──────── SUPPLIED RECORDS ────────

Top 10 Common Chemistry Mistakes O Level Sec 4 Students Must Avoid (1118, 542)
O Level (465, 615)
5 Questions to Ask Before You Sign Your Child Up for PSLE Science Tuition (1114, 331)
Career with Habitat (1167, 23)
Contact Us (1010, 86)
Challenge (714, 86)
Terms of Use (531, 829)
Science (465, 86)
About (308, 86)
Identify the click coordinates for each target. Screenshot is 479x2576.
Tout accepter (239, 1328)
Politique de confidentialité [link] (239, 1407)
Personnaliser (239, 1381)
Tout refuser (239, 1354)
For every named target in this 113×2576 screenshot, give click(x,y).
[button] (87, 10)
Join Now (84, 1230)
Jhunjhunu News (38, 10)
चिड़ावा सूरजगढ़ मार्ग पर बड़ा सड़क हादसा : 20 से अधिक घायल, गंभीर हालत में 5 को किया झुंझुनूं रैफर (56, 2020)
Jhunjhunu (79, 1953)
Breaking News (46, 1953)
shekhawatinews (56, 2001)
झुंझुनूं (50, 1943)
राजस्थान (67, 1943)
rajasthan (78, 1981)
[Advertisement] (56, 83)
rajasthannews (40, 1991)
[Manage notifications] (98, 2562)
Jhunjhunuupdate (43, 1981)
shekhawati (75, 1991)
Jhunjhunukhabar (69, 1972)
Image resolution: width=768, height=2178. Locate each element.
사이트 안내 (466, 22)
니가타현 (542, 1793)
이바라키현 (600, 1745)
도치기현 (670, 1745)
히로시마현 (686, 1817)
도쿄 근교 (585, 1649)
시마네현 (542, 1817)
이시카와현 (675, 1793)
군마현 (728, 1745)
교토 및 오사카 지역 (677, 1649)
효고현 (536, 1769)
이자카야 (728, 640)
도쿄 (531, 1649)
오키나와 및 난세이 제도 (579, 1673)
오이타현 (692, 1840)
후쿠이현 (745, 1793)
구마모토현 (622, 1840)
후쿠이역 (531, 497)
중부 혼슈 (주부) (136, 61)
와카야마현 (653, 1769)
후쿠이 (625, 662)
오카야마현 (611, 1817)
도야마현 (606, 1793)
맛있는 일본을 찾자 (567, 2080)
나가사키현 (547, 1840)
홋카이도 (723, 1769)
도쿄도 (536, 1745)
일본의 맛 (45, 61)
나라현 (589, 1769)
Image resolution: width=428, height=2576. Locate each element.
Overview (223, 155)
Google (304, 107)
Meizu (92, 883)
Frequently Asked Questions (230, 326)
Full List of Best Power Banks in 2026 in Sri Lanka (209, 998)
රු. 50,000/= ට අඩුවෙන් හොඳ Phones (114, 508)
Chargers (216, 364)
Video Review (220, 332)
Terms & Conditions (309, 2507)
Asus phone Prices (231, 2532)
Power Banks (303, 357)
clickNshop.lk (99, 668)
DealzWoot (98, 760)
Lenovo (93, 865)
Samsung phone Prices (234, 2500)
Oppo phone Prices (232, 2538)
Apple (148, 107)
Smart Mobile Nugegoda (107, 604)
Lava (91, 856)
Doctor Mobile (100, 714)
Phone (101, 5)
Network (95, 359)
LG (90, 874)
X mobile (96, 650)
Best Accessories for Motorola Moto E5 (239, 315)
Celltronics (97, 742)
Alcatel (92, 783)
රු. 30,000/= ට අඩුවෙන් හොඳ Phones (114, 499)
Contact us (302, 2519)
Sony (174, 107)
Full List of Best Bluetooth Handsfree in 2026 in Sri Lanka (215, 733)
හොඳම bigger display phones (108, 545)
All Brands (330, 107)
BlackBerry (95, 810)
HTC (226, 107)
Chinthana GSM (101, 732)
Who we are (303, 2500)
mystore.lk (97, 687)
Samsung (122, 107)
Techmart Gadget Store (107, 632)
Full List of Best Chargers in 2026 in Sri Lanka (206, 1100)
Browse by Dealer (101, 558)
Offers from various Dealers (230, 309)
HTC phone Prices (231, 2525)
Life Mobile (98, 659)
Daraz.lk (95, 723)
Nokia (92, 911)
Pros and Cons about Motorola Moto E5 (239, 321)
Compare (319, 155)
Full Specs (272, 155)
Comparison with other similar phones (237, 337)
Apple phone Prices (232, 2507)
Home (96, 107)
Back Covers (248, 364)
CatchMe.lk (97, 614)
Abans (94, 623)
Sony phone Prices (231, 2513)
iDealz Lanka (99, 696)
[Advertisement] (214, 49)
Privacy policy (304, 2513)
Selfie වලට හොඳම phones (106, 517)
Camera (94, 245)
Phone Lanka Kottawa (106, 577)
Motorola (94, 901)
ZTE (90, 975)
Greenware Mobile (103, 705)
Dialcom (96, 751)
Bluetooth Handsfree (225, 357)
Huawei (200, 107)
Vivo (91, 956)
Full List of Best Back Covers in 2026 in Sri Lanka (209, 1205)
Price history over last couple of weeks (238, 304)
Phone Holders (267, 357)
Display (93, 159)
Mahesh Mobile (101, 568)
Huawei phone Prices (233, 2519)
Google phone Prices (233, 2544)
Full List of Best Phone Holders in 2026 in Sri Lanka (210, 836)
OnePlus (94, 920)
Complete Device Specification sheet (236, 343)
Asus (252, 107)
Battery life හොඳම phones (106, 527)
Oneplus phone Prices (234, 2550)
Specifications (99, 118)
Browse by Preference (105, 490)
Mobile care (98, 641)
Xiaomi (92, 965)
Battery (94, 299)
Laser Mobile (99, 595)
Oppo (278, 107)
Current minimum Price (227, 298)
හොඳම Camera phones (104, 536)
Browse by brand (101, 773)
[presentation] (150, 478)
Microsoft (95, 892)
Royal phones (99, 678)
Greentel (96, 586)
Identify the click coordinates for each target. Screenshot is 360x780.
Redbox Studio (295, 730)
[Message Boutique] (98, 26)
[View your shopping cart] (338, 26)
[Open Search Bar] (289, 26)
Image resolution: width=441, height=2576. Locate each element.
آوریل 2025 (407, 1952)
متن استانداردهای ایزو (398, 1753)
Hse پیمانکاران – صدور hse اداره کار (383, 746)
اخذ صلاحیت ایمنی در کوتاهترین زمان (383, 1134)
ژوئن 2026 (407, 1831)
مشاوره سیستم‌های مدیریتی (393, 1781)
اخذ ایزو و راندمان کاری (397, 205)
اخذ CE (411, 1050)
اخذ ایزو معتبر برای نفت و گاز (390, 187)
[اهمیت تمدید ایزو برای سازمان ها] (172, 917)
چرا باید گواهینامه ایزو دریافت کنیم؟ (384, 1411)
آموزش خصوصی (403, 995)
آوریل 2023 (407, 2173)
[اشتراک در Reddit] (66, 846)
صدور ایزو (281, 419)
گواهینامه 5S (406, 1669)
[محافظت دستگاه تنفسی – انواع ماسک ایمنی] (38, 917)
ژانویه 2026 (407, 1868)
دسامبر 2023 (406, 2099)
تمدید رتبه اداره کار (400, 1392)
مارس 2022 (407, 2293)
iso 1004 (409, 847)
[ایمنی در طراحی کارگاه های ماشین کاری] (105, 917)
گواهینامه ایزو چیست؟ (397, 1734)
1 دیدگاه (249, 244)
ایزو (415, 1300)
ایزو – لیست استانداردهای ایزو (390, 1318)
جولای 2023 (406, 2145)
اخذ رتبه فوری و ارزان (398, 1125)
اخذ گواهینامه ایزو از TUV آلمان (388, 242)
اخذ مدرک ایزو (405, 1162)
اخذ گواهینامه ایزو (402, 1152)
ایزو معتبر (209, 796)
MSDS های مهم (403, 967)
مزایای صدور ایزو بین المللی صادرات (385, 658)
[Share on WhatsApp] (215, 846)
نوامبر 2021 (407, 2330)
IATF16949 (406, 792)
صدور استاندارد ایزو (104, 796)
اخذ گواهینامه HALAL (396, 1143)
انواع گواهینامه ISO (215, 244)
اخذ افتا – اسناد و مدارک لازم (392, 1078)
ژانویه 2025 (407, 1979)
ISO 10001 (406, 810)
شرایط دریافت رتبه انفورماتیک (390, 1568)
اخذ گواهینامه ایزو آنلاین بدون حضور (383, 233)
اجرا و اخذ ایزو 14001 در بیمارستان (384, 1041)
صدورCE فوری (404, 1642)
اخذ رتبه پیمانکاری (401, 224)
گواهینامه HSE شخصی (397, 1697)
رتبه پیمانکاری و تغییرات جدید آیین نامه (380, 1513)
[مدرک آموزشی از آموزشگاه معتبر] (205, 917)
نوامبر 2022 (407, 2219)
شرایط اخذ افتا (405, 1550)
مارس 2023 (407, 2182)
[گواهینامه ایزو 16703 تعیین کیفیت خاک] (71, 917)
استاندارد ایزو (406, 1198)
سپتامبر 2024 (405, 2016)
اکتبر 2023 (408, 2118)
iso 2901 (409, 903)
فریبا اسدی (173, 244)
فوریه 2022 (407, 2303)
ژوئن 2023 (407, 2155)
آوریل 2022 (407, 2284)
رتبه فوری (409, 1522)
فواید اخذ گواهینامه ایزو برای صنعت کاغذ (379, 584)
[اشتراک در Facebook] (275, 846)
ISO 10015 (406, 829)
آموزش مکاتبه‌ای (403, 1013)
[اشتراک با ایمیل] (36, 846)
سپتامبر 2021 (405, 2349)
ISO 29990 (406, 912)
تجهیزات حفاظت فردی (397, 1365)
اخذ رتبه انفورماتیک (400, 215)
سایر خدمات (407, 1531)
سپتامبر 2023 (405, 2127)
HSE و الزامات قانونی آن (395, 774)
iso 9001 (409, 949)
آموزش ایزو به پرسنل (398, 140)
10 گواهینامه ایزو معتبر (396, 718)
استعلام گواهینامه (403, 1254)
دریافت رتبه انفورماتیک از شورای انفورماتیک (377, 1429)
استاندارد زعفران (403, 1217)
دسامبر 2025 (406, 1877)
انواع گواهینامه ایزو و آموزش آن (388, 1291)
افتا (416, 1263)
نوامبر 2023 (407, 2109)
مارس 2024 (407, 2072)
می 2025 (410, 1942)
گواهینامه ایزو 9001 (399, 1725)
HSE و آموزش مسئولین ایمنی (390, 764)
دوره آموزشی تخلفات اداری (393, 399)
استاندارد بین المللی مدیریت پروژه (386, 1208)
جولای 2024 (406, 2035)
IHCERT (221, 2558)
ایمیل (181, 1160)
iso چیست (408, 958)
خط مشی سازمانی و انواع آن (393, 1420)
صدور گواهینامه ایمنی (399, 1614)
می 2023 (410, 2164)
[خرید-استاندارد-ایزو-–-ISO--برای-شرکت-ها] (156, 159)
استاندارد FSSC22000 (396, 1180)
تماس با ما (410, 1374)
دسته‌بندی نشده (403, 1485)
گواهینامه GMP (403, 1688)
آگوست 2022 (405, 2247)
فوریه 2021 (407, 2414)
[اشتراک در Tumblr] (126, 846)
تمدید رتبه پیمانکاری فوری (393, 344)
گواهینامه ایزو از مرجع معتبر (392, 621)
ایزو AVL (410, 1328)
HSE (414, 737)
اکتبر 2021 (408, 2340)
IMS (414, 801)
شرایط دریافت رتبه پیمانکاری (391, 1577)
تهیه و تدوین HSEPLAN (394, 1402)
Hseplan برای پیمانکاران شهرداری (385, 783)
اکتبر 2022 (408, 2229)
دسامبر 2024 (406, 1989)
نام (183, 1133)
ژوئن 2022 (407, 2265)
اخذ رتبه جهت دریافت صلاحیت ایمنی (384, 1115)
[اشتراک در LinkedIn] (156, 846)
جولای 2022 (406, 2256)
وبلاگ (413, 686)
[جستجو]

────────

WHAT IS NEEDED » In the listing above, the lines from the one containing "[ایمنی در طراحی" through the one containing "اخذ گواهینامه ایزو از TUV آلمان (388, 242)" must be set down exactly, with no other lines.

TASK SOLUTION »
[ایمنی در طراحی کارگاه های ماشین کاری] (105, 917)
گواهینامه ایزو چیست؟ (397, 1734)
1 دیدگاه (249, 244)
ایزو (415, 1300)
ایزو – لیست استانداردهای ایزو (390, 1318)
جولای 2023 (406, 2145)
اخذ رتبه فوری و ارزان (398, 1125)
اخذ گواهینامه ایزو از TUV آلمان (388, 242)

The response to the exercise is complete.